The Alternative A-to-Z of Sex: Orientation
Yesterday, I got a bit stuck with my A-to-Z of Sex. I tried to think about what to use for O, but the only words I could think of were the extremely obvious Oral and Orgasm. Either of those would be at home in an A-to-Z in any mainstream magazine – I really had to think of something better, but my brain was failing me. So I did what I always do in these situations, and I asked my followers on Twitter.
@CupCate started off a flurry of responses with the wonderful suggestion of Orifice, and then @davidwhittam expanded my vocabulary with the beautiful word Onanism. Then there was Optimism, Origami, OMG (managing other people’s reactions!), Open, Osteopathy, Orgies, Outdoors, Openings, Old age, Organised and the rather surgical suggestion of Orchidechtomy from @VICEUK! I did love @Jonn0Jonzz‘s suggestion of Ocular or Oration, which would have fitted beautifully with how I started this A-to-Z, with Aural. The idea of writing a post on erotic visual stimuli, such as pornography or voyeurism, was really rather tempting but I think I’ll save that for V. However, it was @KinkedSkin who blew me away with a suggestion so perfect that I cannot believe I didn’t think of it myself: Orientation.
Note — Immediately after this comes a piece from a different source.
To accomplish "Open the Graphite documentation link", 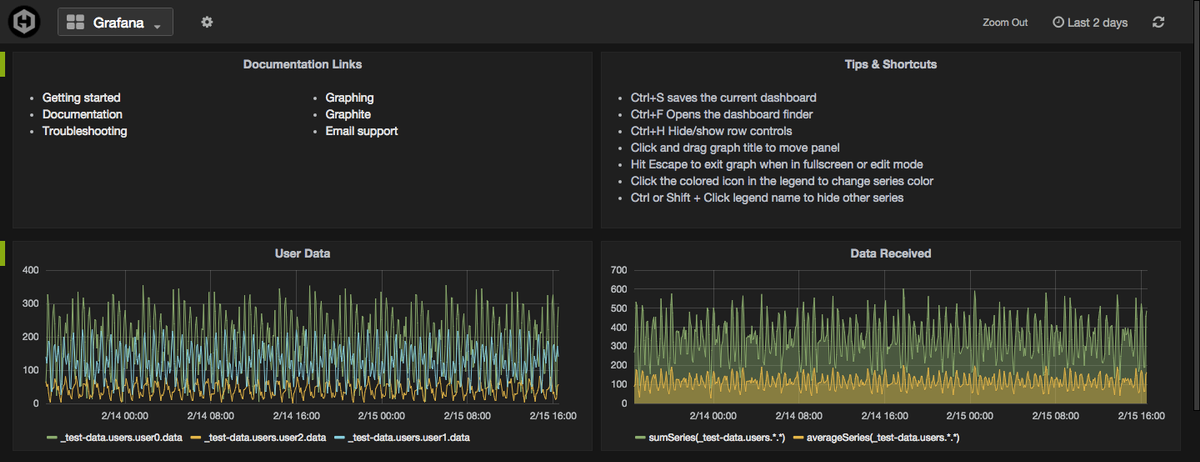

Sexual orientation can be a very defining thing, but it can also be unintentionally rather limiting. Many people work out who they are attracted to and then try to find a label they like which fits. Even though labels can be used by others to narrow-mindedly put people into boxes, they are also a handy shortcut to explain something to people which might otherwise require far more words. If you’re always attracted to people of a different gender to you, then the label heterosexual (or straight) might be for you. If you’re always attracted to people of the same gender as you, then homosexual (gay or lesbian) can provide a quick and decent explanation. In between the two? How about bisexual? There are many more labels that have been developed by people who feel that these three do not adequately describe their own orientation – e.g. queer, pansexual, heteroflexible, homoflexible – and many arguments regarding the precise definition of each, including bisexual.
The thing we need to remember is that many people’s orientation is fluid, so putting them in a box and leaving them there is probably not going to work. Knowing who you are and who you’re attracted to is the most important thing but, depending on which circles you move in, do be prepared to explain yourself once in a while. Just try not to get angry with people who don’t understand, or who don’t conform to your own ideas. After all… everyone’s different. Would you really want to live in a world where everyone was the same?
Image: a replica of the original Pride flag, spotted in San Francisco.